The listed kernel above shows no problems at all. 3.7 also worked before I upgraded to 3.8

comment:3 Changed 13 months ago by srondeau

I had a similar experience with upgrading Fedora 17 from 3.6.10 to 3.8.3 -- VirtualBox 4.2.10 issued "unable to handle kernel paging" while writing to the virtual disk (was installing Fedora 17 Live CD to hard drive). So I tried VirtualBox 4.1.24 -- same problem. I changed to another computer with 3.8.3 kernel -- same problem. Reverted kernel to 3.6.10, and no problems were encountered.

Reported problem to Red Hat (Bug 929339), who said it was VirtualBox's problem.

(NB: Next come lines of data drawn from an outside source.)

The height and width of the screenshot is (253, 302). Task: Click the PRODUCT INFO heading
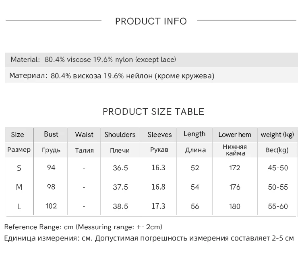pos(151,21)
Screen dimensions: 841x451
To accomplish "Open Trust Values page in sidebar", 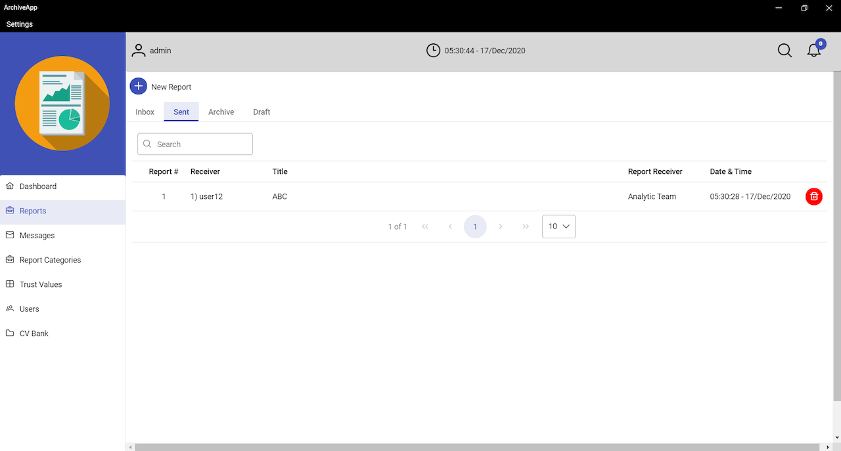I will tap(41, 284).
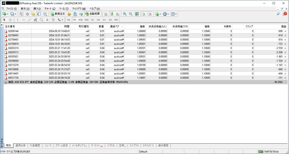The image size is (289, 154).
Task: Select the text label 'A' tool
Action: [x=47, y=20]
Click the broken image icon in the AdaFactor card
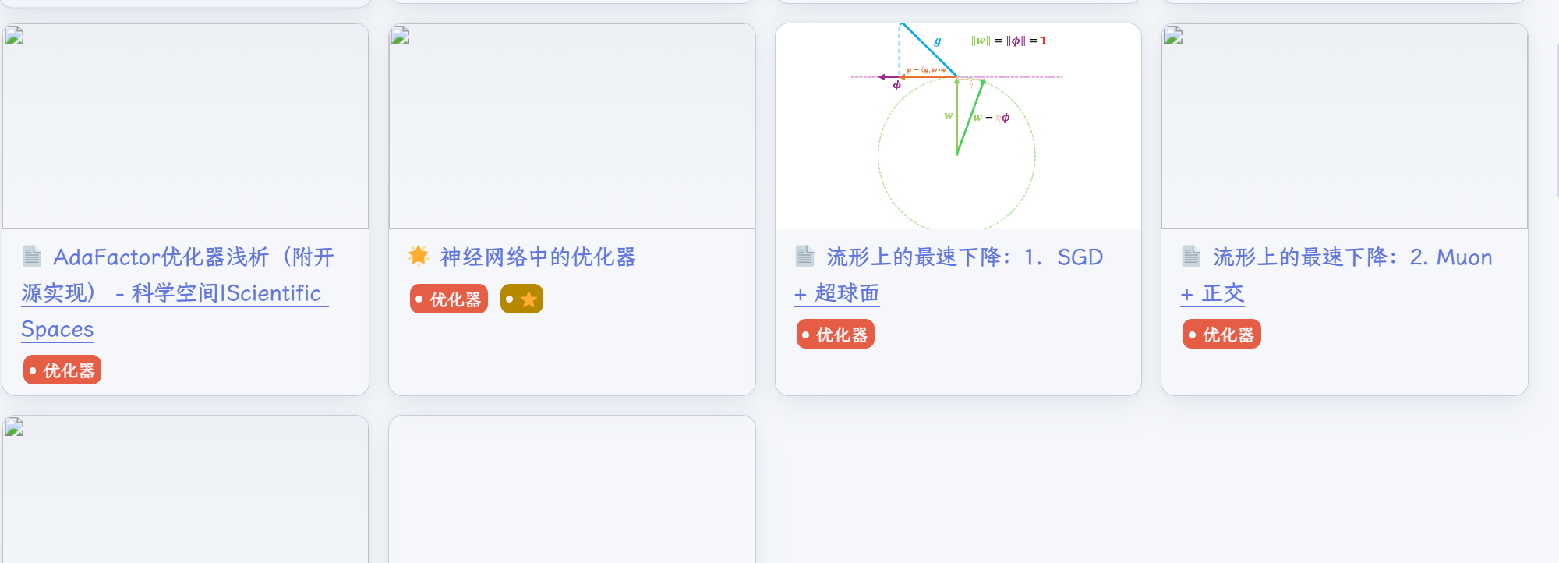The image size is (1559, 563). click(14, 36)
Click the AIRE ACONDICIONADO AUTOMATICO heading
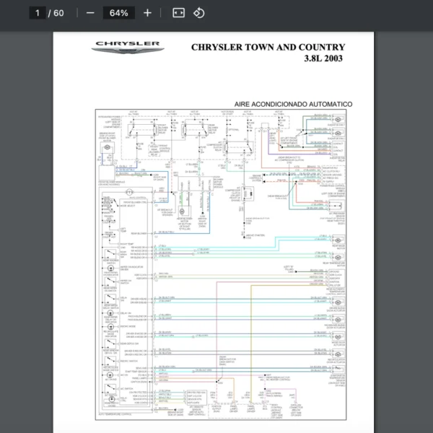Screen dimensions: 433x433 (293, 105)
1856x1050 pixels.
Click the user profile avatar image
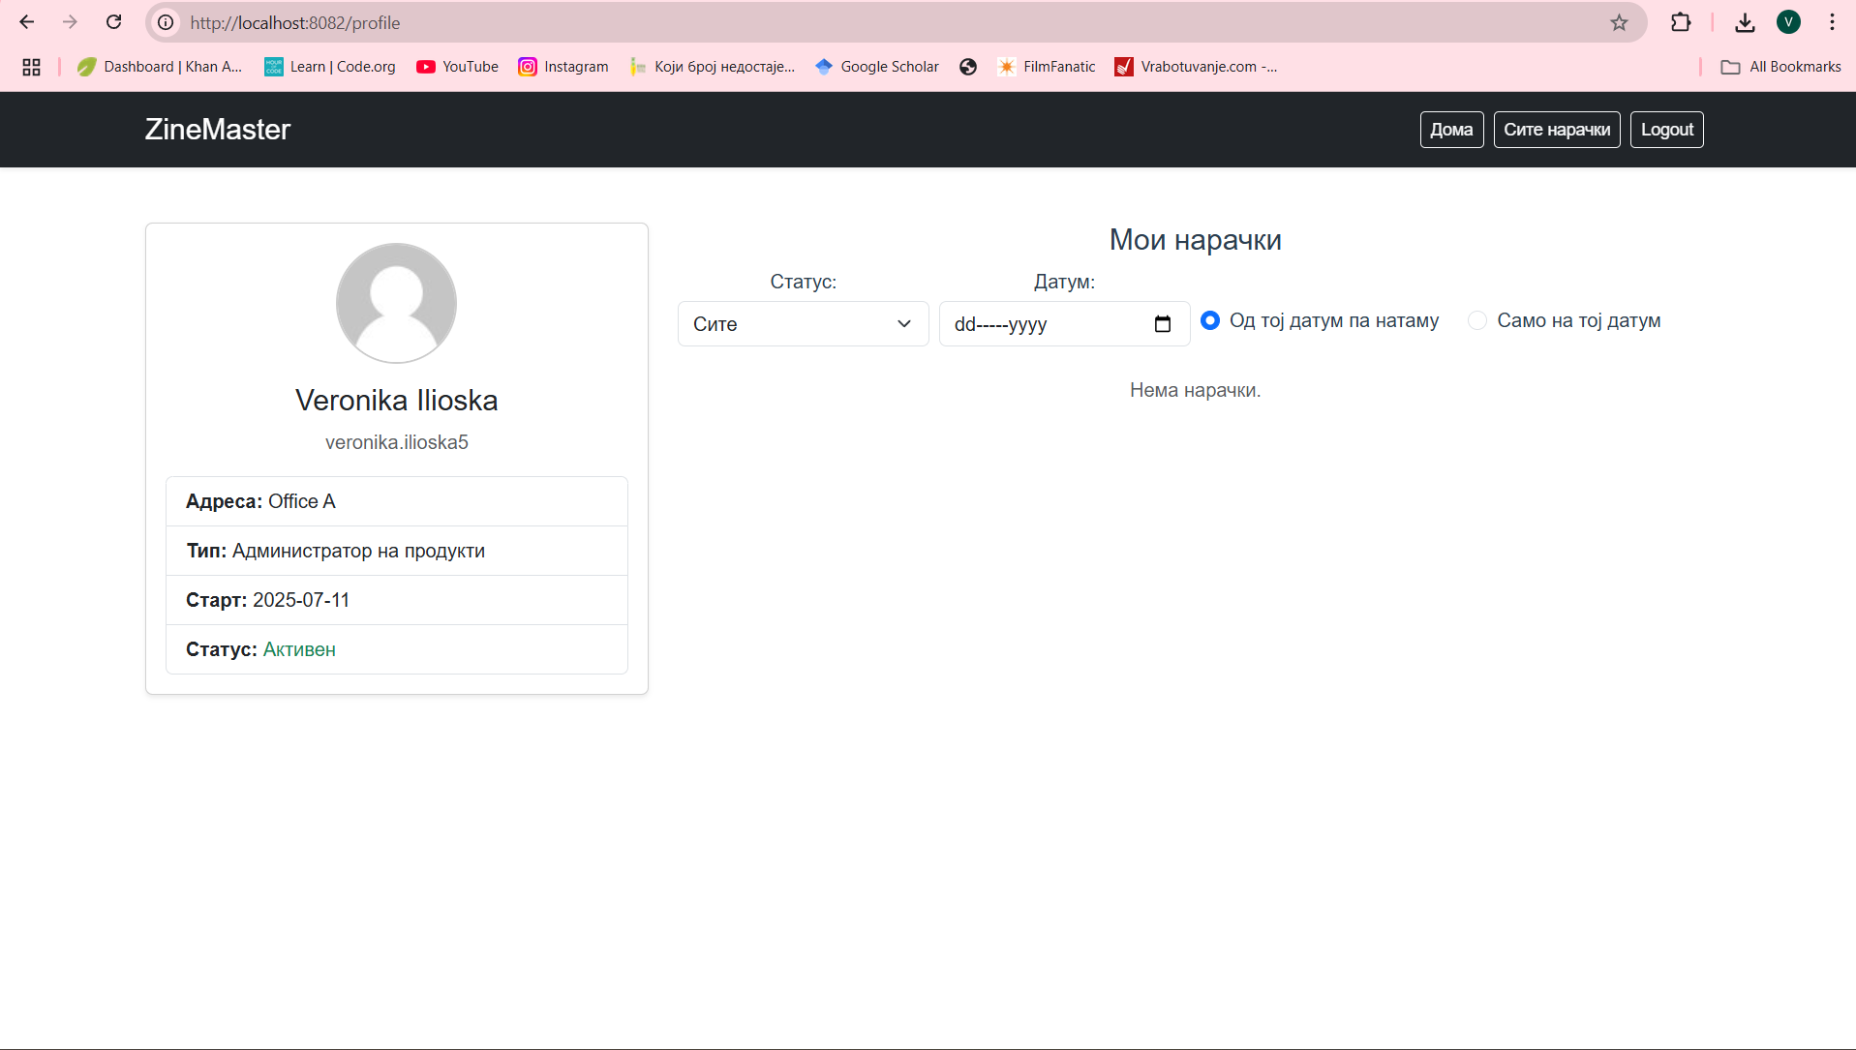click(x=396, y=303)
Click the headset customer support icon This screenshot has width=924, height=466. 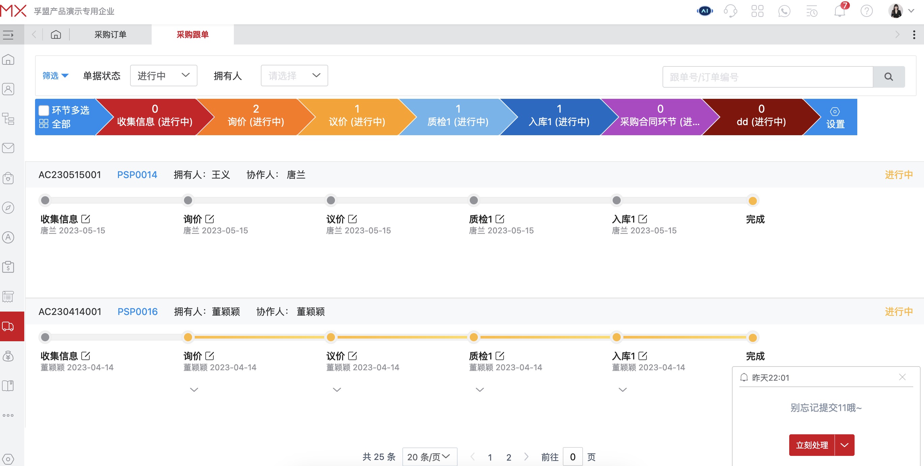tap(731, 11)
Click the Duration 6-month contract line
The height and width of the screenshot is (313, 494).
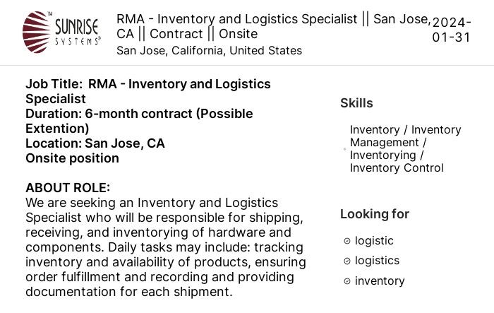[x=139, y=121]
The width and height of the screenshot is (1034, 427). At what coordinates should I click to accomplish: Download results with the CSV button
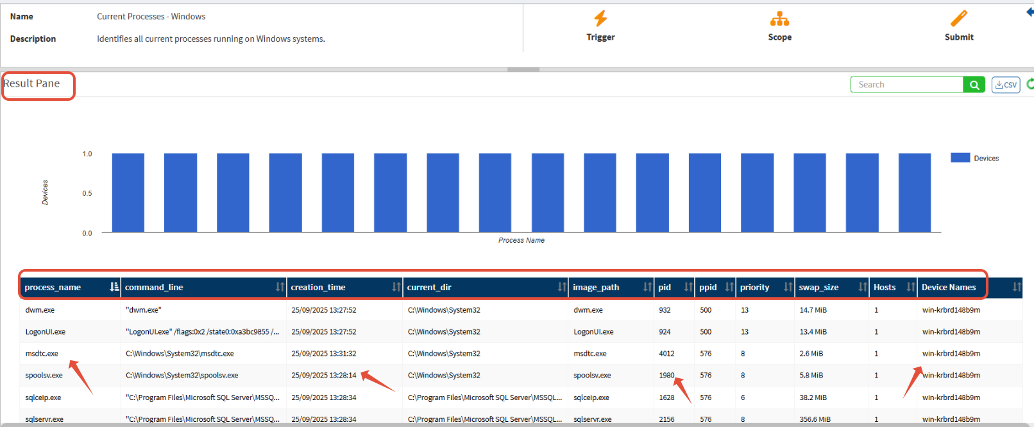click(x=1006, y=85)
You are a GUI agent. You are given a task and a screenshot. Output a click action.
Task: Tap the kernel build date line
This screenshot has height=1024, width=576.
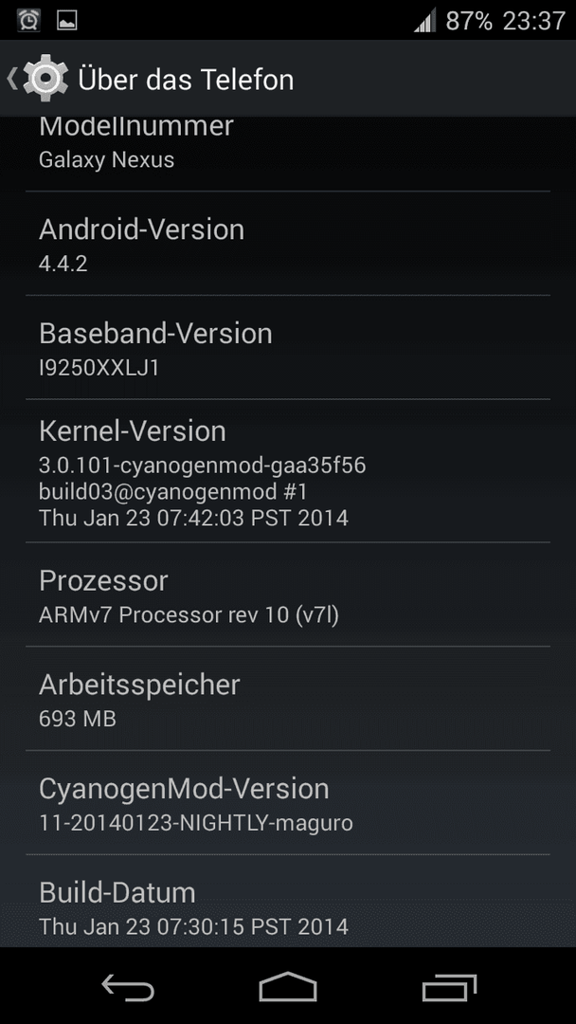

comment:4 Changed 13 months ago by sl4mmy

I encountered the same problem today on ArchLinux. I was running virtualbox-4.2.10-2 and linux-3.8.5-1. I had to downgrade back to virtualbox-4.2.8-1 and linux-3.7.10-1 in order to use my virtual machines again. I will upload the relevant snippet from /var/log/messages.log.

Changed 13 months ago by sl4mmy

Changed 13 months ago by sl4mmy

This log is from when I couldn't boot a Windows virtual machine after upgrading my ArchLinux system to virtualbox-4.2.10-2 and linux-3.8.5-1.

Changed 13 months ago by sl4mmy

This log is from successfully booting the same Windows virtual machine after downgrading back to virtualbox-4.2.8-1 and linux-3.7.10-1

Changed 13 months ago by rsalmon

kernel oops starting a VM on a up-to-date fedora 18 Linux bureau 3.8.5-201.fc18.i686.PAE #1 SMP Thu Mar 28 21:50:08 UTC 2013 i686 i686 i386 GNU/Linux VirtualBox-4.2-4.2.10_84104_fedora18-1.i686

comment:5 follow-up: ↓ 6 Changed 13 months ago by rsalmon

actually, as I read again the description of this ticket, I realized that my issue is probably not the same as this one since VMs don't start. I get a kernel Oops trying to start them.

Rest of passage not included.